▶ Work request:
Of the entries below, restate word for word only the section that runs from the line with "Disable Reopen initial" to the line with "Given: Toggle the 자기재고 filter checkbox", counting both ends.

::: Exercise input

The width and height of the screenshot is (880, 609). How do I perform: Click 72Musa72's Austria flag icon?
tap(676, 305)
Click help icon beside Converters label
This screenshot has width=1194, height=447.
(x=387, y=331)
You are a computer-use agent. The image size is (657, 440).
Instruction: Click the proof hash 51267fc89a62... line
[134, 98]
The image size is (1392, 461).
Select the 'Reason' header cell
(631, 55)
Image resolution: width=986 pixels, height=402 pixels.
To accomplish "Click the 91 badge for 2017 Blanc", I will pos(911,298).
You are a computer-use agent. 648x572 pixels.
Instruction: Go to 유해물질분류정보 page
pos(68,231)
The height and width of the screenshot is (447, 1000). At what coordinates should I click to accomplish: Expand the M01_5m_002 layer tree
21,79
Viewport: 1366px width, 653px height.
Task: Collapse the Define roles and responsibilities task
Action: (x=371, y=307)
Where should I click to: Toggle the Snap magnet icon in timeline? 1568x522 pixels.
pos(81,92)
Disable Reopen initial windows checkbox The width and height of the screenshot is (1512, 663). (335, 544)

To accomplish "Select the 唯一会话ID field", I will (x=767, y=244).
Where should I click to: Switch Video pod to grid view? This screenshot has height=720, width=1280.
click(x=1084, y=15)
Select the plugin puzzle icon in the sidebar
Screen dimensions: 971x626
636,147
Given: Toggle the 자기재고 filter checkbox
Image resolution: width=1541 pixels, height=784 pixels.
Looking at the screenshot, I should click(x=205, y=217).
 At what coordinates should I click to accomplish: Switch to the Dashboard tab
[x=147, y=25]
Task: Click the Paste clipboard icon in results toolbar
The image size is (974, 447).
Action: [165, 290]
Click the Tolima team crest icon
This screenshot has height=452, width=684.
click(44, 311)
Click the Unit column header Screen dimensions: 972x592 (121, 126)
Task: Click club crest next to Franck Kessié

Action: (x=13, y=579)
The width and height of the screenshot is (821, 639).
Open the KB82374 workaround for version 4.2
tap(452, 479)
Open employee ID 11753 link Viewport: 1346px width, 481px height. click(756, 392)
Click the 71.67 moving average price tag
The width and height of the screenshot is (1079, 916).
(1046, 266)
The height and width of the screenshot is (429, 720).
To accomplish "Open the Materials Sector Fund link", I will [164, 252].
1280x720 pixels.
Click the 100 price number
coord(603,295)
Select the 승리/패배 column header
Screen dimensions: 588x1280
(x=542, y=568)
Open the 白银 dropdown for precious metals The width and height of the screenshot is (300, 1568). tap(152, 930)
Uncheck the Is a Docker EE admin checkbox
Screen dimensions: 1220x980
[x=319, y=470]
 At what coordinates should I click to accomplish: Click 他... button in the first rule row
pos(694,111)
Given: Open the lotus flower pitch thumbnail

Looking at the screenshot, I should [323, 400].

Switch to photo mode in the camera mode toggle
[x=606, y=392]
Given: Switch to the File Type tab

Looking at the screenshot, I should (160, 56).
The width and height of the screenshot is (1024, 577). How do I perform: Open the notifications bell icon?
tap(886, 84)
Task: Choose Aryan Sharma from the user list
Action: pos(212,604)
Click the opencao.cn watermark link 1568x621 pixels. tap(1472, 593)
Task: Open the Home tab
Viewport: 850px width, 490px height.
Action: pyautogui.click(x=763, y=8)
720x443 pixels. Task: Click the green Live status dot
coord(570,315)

::::::

▶ Solution:
Disable Reopen initial windows checkbox The width and height of the screenshot is (1512, 663). (335, 544)

To accomplish "Select the 唯一会话ID field", I will (x=767, y=244).
Where should I click to: Switch Video pod to grid view? This screenshot has height=720, width=1280.
click(x=1084, y=15)
Select the plugin puzzle icon in the sidebar
Screen dimensions: 971x626
636,147
Given: Toggle the 자기재고 filter checkbox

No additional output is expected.